_EXERCISE_
Quote word for word the lines starting at the line with "This screenshot has width=583, height=596." and ending at the final line of the entries. Leave out any pictures.

_EXERCISE INPUT_
______________________________
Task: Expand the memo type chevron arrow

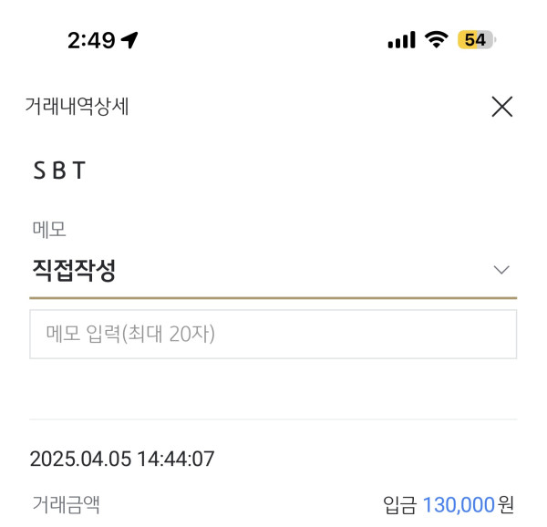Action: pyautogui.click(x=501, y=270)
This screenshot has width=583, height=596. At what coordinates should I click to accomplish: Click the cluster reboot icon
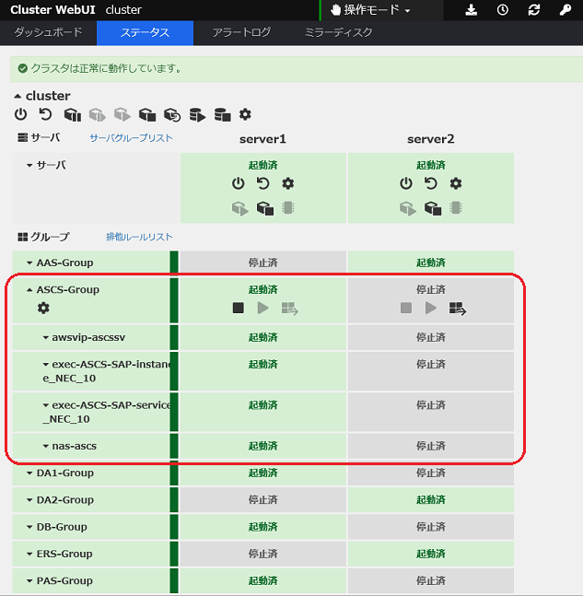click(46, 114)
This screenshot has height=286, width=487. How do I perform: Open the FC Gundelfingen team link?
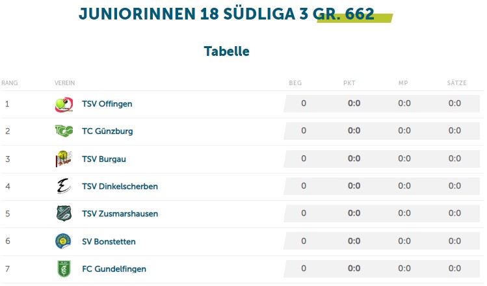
______________________________
_ANSWER BELOW_
This screenshot has width=583, height=596. At what coordinates should I click to accomplish: Click the cluster reboot icon
click(46, 114)
This screenshot has height=286, width=487. How do I perform: Open the FC Gundelfingen team link?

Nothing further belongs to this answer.